Sebelum berangkat ke
pertapaannya, Prabu Permana Di Kusumah memanggil seorang menteri
kepercayaannya, Aria Kebonan. Dengan kesaktiannya, Sang Prabu mengetahui niat
tersembunyi Aria Kebonan yang berhasrat menjadi raja. Maka, Sang Prabu pun
menyerahkan takhtanya untuk sementara kepada Aria Kebonan dengan dua syarat: ia
harus memerintah dengan adil dan tidak boleh menganggap kedua permaisuri
sebagai istrinya. Aria Kebonan menyanggupi kedua syarat tersebut.
Dengan kesaktiannya pula, Prabu
Permana Di Kusumah mengubah penampilan Aria Kebonan menjadi lebih muda dan
memberinya nama baru, Prabu Barma Wijaya Kusumah. Namun, kekuasaan ternyata
membutakan mata hatinya. Prabu Barma Wijaya melupakan janjinya dan mulai
memerintah dengan sewenang-wenang. Ia bahkan berani mendekati kedua permaisuri,
Dewi Naganingrum dan Dewi Pangrenyep.
Sifat kedua permaisuri yang
berbeda menjadi penentu alur cerita selanjutnya. Dewi Naganingrum yang penyabar
dan baik hati menolak dengan halus, sementara Dewi Pangrenyep yang memiliki
sifat angkuh dan pencemburu justru melihat ini sebagai sebuah kesempatan. Ia
bersedia menjadi istri Prabu Barma Wijaya, memulai sebuah persekongkolan jahat
yang akan menimpa Dewi Naganingrum.
Persekongkolan ini menjadi awal
dari penderitaan panjang bagi Dewi Naganingrum dan putranya yang kelak akan
lahir. Kejahatan yang tersembunyi di balik kemegahan istana ini akan menjadi
bibit dari sebuah pertikaian besar yang akan mengguncang Kerajaan Galuh hingga
ke akar-akarnya.
Tidak lama setelah persekongkolan
itu, kedua permaisuri pun mengandung dalam waktu yang hampir bersamaan. Dewi
Pangrenyep, yang bersekutu dengan Prabu Barma Wijaya, melahirkan seorang putra
yang diberi nama Hariang Banga. Kelahirannya disambut dengan pesta pora oleh
pihak kerajaan. Namun, kebahagiaan ini ternoda oleh rasa iri dan dengki yang
membara di hati Dewi Pangrenyep terhadap Dewi Naganingrum.

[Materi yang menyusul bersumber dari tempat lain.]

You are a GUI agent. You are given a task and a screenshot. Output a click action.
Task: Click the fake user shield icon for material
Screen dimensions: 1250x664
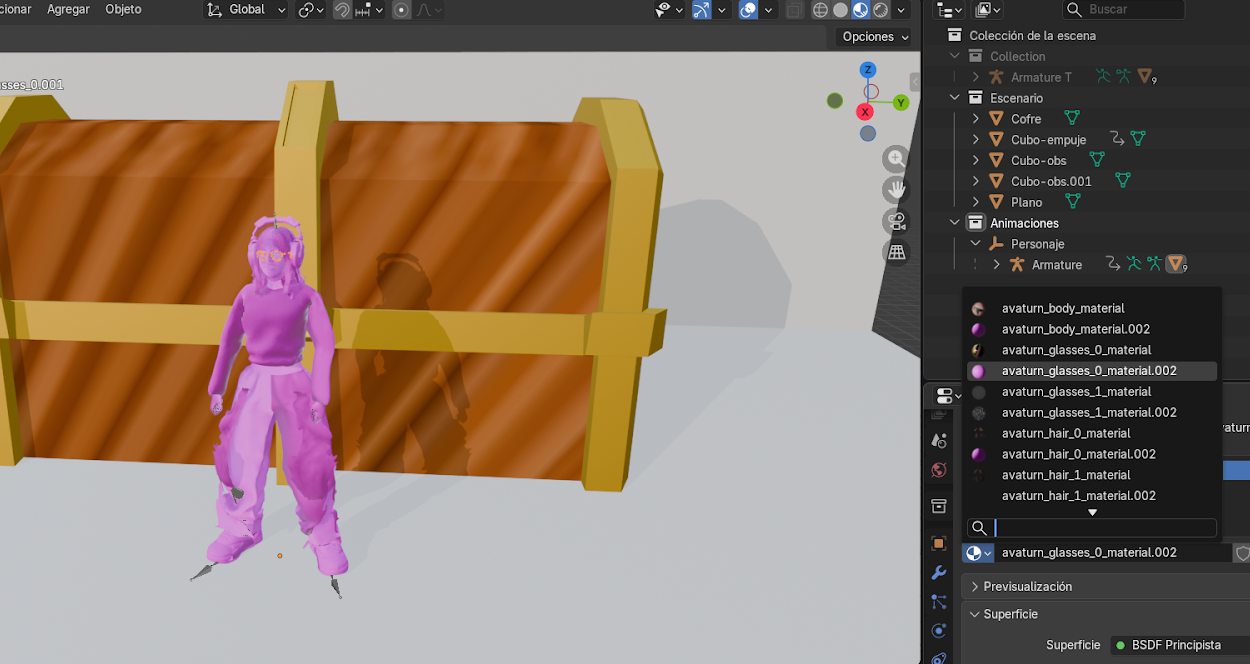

Beberapa waktu kemudian, tibalah
saatnya Dewi Naganingrum melahirkan. Dewi Pangrenyep, dengan niat jahatnya,
menawarkan diri untuk membantu proses persalinan. Saat itulah, ia menjalankan
rencana kejinya. Bayi laki-laki yang baru dilahirkan oleh Dewi Naganingrum ia
tukar dengan seekor anak anjing, sementara bayi yang sesungguhnya ia masukkan
ke dalam sebuah kandaga emas bersama sebutir telur ayam.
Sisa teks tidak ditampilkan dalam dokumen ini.